The move came despite CITES’ decision to turn down a request by Japan and China for a one-off purchase of 60 tonnes of ivory stockpiled in Botswana, Namibia and South Africa. The CITES secretariat – located in Geneva, Switzerland – is administered by the Nairobi-based United Nations Environment Programme.
“We are extremely concerned by CITES giving Japan their blessing,” Jason Bell-Leask, Southern African director of the International Fund for Animal Welfare (IFAW), told IPS. “It’s difficult to distinguish between illegal and legal ivory in Japan…We do not believe that Japan has done enough to prevent the (illegal) trade in ivory.”
Instead, he would like to see ivory stockpiles put beyond the reach of all potential buyers.
“The stockpiles should be destroyed…They should have no commercial value. It encourages poaching,” Bell-Leask noted, calling on Southern Africa to follow the example set by former Kenyan president Daniel arap Moi in the 1990s.
“President Moi burned them (stockpiles), and it has reduced poaching and increased the number of tourists to Kenya.”
“The previous one-off sale to Japan has spun the ivory markets in Asia out of control,” Grace Ge Gabriel, IFAW Regional Director for Asia, said in a statement earlier this month. “With over 17 tonnes of ivory under investigation, all of which was confiscated in Asian ports in the past year, it is ludicrous to even contemplate allowing another sale to any country.”

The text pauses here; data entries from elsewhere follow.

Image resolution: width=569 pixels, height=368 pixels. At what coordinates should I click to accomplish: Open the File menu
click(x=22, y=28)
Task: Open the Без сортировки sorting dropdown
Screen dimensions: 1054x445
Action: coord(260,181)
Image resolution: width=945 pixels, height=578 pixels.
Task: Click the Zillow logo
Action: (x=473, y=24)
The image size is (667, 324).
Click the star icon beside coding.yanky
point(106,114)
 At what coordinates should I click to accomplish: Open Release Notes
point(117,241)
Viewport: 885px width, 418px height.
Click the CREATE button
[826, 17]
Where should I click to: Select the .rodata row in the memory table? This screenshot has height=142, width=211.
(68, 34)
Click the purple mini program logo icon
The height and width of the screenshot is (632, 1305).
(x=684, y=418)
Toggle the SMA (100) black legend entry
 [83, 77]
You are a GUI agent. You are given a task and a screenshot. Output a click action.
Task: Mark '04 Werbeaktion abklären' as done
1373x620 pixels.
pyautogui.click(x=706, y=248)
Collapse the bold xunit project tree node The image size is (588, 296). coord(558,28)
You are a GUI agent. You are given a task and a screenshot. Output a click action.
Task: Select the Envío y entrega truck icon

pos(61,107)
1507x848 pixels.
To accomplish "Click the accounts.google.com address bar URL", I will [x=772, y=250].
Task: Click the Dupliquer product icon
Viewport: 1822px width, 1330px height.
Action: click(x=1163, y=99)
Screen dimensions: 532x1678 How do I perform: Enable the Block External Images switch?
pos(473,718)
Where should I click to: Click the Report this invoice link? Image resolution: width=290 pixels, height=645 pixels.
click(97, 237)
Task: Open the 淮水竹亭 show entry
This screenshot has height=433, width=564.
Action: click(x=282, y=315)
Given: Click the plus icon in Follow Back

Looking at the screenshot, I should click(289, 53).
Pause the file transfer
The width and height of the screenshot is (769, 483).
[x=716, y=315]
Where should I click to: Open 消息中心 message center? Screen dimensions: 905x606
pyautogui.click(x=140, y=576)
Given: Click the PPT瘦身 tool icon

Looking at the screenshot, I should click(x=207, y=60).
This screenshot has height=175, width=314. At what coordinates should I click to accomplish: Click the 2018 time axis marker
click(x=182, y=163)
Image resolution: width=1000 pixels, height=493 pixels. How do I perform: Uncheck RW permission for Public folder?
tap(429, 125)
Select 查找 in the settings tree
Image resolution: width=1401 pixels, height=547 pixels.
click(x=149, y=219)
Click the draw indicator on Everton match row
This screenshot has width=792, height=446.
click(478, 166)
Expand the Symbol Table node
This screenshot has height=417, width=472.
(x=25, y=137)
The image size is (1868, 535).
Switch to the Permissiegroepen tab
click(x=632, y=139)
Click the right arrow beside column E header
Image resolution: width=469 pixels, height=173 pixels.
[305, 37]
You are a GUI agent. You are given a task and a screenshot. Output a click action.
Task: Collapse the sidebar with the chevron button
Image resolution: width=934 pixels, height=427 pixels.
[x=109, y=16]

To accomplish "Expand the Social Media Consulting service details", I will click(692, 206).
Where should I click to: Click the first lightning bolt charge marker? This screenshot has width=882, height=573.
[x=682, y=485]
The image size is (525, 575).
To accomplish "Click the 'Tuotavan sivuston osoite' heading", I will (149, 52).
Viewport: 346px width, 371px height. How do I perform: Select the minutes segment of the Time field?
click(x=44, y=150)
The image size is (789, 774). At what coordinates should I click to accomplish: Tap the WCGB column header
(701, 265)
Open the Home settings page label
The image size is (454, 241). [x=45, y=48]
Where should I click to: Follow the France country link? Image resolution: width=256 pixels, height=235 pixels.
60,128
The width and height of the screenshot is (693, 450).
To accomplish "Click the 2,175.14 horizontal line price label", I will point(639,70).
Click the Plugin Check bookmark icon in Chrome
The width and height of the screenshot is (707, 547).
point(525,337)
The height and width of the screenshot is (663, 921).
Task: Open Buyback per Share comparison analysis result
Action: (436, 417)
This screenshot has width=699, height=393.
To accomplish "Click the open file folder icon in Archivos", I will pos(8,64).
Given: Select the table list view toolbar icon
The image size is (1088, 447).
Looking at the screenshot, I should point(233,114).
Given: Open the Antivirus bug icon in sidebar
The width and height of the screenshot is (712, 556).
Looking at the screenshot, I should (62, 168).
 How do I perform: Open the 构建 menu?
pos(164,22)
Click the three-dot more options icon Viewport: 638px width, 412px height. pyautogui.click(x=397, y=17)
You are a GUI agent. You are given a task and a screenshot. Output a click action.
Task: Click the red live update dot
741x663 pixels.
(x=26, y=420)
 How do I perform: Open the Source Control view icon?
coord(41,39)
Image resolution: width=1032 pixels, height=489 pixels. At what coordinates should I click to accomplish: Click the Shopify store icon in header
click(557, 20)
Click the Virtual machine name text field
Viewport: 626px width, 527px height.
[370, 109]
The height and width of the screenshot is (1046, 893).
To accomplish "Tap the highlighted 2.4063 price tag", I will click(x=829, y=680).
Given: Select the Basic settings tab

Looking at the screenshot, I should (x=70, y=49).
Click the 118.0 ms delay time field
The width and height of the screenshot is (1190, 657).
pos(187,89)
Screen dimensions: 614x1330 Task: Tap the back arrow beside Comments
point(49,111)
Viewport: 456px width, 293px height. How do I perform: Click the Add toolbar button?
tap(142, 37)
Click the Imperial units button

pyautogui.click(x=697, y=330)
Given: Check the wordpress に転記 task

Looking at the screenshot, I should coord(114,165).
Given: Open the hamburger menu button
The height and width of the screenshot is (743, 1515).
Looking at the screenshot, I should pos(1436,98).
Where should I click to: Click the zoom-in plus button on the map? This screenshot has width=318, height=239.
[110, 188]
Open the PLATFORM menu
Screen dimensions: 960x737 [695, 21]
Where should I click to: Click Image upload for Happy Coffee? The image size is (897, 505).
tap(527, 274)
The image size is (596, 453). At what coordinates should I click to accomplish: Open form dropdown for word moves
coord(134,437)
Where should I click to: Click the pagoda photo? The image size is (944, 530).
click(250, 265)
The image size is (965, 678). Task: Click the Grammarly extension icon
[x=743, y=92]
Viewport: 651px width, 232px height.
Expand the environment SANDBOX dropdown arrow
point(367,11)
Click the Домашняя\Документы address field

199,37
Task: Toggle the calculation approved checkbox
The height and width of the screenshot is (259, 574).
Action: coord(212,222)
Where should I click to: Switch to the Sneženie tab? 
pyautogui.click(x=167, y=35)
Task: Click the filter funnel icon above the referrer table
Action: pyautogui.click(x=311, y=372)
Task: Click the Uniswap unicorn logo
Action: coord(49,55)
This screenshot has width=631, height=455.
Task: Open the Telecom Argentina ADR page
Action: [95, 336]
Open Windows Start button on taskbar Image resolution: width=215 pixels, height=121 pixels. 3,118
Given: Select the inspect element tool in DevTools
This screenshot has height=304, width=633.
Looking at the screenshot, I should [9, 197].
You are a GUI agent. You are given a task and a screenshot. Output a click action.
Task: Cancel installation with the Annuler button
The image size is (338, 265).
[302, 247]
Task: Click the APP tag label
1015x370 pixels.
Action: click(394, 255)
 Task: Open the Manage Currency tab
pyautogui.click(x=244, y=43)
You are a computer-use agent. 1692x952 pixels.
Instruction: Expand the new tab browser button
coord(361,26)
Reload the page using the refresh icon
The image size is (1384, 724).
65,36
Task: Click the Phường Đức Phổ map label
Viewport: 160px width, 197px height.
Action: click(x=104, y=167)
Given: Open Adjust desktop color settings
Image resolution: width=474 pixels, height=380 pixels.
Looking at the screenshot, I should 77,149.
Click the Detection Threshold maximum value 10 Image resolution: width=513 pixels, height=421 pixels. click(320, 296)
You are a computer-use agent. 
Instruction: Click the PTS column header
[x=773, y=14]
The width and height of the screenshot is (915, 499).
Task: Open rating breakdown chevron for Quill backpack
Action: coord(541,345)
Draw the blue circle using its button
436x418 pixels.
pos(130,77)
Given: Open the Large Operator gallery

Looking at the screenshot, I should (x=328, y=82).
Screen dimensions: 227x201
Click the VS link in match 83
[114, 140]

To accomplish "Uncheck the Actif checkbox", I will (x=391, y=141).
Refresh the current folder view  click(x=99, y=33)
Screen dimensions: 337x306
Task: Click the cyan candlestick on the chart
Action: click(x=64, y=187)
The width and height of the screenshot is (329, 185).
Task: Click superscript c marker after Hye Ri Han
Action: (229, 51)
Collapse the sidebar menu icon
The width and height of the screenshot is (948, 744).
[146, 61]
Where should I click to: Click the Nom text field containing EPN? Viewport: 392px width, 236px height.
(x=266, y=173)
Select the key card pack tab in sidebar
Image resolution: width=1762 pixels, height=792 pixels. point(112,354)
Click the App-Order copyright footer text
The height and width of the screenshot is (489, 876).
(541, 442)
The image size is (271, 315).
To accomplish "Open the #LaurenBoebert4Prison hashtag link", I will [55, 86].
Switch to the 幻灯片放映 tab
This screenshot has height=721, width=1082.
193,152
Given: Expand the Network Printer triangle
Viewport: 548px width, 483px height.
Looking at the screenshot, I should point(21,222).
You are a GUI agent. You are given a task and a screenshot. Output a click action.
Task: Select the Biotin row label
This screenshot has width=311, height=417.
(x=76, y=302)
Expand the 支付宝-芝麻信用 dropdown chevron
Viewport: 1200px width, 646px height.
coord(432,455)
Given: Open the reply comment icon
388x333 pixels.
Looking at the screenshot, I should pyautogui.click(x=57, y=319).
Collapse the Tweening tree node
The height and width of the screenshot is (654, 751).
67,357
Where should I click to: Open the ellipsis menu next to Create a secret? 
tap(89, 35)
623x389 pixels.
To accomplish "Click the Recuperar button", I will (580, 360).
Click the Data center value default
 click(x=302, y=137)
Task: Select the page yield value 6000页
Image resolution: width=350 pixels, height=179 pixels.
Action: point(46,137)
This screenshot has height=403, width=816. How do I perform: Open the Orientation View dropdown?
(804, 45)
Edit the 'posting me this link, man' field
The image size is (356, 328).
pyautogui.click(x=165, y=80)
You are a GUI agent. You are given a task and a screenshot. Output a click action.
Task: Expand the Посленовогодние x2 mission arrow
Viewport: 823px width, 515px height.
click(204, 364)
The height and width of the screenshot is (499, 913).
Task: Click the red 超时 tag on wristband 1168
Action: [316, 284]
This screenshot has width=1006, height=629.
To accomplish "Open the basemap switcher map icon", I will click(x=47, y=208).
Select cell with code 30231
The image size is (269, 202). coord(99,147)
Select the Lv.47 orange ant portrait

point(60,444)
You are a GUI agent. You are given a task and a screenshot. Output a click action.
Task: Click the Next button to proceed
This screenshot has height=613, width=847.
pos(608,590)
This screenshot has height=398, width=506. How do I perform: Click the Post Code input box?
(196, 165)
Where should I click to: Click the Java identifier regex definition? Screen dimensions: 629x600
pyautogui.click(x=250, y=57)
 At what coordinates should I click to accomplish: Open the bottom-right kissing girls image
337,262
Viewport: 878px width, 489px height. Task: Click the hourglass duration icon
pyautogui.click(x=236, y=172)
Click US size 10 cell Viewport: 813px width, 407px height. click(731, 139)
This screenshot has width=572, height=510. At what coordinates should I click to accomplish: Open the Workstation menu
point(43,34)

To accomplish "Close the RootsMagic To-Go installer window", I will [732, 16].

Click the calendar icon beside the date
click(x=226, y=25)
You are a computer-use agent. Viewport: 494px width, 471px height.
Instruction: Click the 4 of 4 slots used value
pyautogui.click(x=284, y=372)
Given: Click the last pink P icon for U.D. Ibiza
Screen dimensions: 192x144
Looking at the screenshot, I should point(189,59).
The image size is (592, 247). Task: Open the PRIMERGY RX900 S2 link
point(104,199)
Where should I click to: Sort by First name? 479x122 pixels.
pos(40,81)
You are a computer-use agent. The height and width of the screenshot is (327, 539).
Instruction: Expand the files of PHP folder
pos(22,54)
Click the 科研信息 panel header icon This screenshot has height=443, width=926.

Noted Lawrence Anthony, founder of the Earth Organisation, a non-profit based in South Africa: “In the Far East, there’s a huge market for ivory; there are thousands of businesses that make a living out of ivory. They are not going to close shop so soon – they will try to stay in the business.”
Many of these businesses produce ivory artefacts such as carvings, jewellery and name seals.
“There is too much illegal ivory in the market. Just look at the Congo where thousands of elephants have been killed in the past decade alone,” Anthony added, in reference to the war-torn Democratic Republic of Congo (DRC). “Ivory is a source of funding for all dubious groups, which may be politicians or military.”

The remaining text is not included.